そんなとんでもない美形の彼はどこか苦しそうな顔をして、まるで私に懇願するかのように愛を囁いている。ただしベッドの上で。
いやなんで!? ど、どういうこと!?
俗に言う貞操の危機なんだろう。だけどそれよりも私はこの状況が全く理解できなくて、頭の中で誰が説明してよと叫んだ。
◇◇◇◇◇
「広森さーん。この書類、また間違えてるよ」
「ええ! すみません!」
「えぇって……しっかりしてよ。何年目なの」
ざわざわと人が出入りするオフィス。グレーが基調の平凡そのものの職場。その一角で、営業社員らしいスマートなスーツを着こなした若い男が、目の前の地味な女を怒っている。
そして怒られているのが私、広森荷菜(ひろもり にな)だ。残念なことに。
「すみません……あれ? でも、これ……」
「でもじゃないだろ? じゃあよろしくね!」
私が書類を指しながら口の中でもごもごと反論しようとするが、若い男はほぼ無理やり書類を押し付けるとくるりと踵を返して行ってしまった。ひらひらと手を振られて、その背中を引き留めることもできずに私は唇を噛みしめた。

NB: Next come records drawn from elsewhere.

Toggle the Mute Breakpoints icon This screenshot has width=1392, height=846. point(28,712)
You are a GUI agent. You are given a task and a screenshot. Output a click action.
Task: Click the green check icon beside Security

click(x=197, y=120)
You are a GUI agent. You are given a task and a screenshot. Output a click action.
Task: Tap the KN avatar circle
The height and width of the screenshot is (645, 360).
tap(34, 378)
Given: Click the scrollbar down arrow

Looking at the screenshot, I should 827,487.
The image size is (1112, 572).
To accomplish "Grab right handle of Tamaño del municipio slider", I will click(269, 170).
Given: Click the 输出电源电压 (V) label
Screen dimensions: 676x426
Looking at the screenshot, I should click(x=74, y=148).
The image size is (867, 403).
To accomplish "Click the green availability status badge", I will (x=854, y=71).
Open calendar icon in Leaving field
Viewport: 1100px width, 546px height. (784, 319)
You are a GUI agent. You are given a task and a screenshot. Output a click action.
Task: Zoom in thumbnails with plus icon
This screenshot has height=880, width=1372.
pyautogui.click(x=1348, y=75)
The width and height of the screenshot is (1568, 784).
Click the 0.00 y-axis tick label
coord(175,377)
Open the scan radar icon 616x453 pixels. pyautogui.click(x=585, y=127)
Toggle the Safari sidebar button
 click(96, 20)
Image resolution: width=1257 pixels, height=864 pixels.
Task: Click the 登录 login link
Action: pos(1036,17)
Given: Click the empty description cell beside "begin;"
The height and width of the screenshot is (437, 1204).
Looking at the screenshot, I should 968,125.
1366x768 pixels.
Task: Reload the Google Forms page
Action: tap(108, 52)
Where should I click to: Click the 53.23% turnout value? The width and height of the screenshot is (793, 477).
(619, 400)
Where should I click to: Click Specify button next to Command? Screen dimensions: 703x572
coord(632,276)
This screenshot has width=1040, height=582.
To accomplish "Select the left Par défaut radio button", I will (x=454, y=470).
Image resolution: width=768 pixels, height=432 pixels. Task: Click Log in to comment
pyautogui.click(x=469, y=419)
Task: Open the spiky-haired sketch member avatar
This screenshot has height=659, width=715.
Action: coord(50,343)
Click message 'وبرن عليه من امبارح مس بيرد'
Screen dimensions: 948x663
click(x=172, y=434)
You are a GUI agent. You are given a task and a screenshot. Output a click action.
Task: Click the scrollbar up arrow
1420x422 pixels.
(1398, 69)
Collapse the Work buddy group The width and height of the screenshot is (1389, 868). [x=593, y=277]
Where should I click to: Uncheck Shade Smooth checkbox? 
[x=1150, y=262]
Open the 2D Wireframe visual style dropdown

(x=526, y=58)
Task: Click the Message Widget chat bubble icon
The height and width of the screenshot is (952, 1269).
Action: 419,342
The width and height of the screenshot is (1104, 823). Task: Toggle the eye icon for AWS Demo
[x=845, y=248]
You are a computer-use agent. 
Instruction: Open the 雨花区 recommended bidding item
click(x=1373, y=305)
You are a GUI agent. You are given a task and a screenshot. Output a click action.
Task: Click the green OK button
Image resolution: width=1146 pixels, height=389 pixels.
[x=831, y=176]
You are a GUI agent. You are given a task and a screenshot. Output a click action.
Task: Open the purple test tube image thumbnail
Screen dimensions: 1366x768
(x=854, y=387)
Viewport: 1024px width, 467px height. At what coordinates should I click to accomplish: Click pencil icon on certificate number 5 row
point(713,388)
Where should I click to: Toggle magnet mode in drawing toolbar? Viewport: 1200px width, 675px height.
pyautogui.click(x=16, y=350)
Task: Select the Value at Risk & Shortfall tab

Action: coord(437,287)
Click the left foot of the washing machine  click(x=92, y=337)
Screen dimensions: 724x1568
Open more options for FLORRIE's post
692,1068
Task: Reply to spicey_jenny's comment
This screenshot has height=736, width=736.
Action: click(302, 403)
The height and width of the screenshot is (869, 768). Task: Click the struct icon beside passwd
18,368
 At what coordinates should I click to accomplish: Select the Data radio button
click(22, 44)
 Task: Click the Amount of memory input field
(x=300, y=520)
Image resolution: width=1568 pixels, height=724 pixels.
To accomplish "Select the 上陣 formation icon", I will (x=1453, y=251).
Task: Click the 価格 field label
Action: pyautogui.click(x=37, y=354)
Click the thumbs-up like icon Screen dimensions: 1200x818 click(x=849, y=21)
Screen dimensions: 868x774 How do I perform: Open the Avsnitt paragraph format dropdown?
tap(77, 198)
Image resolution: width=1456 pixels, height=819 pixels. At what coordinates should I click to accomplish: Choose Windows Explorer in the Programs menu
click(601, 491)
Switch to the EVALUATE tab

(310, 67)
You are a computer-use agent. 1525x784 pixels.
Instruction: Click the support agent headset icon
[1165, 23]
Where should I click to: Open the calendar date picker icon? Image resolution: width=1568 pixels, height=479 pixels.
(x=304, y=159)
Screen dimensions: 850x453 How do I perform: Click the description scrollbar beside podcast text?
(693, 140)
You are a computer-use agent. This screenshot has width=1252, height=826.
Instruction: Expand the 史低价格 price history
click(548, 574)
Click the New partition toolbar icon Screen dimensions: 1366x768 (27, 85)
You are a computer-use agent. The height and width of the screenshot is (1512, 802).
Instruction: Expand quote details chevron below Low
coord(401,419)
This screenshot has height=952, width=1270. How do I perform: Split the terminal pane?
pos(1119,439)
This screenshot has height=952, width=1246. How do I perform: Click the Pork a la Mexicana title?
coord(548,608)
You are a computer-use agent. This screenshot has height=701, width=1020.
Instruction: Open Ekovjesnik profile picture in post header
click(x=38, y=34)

私の仕事は保険会社の営業事務。だけどこれほど自分に向いていない職業はないと思う。やたらと煩い陽キャの集まりみたいな保険会社の営業社員。彼らの持ってくる書類のミスを見つけたり、足りない書類がないかどうかチェックしたり。他にもお客様対応に社内書類のとりまとめ。それが私の仕事だ。お給料が良かったし、大手会社だから研修がしっかりしていると聞いて入社したけれど……間違いだった。いくら研修を頑張って知識があっても、営業社員から優遇されて評価が高いのは美人だったり可愛かったりして愛想のいい女の子たち。私みたいに地味で陰気な女はお荷物扱いなのだ。たとえ仕事にミスがなくても。
手渡された書類を見て、ふぅとため息を吐く。
「…………この書類、作ったの私じゃないのに」
書類の下に書かれているのは、可愛いと有名な新入社員の女の子の名前。それを彼が気が付いて私に押し付けたのかそうじゃないのかは分からないけど、言い訳すらさせてもらえずに怒られて、慣れたこととは言え気分が落ち込む。落ち込むだけじゃなくてこの話が上司に伝わったら、また評価が下がるかもしれない。日本企業だから首を切られることはなくても、面談でまた嫌味を言われてしまうかも。上司も、知識があるとかミスが少ないなんてことは評価せずに「もっと笑顔で」とか「もっと化粧したら?」なんていう昭和なことを言ってくるのだ。ブスが明るくしたら明るくしたで、馬鹿にしてくるくせに。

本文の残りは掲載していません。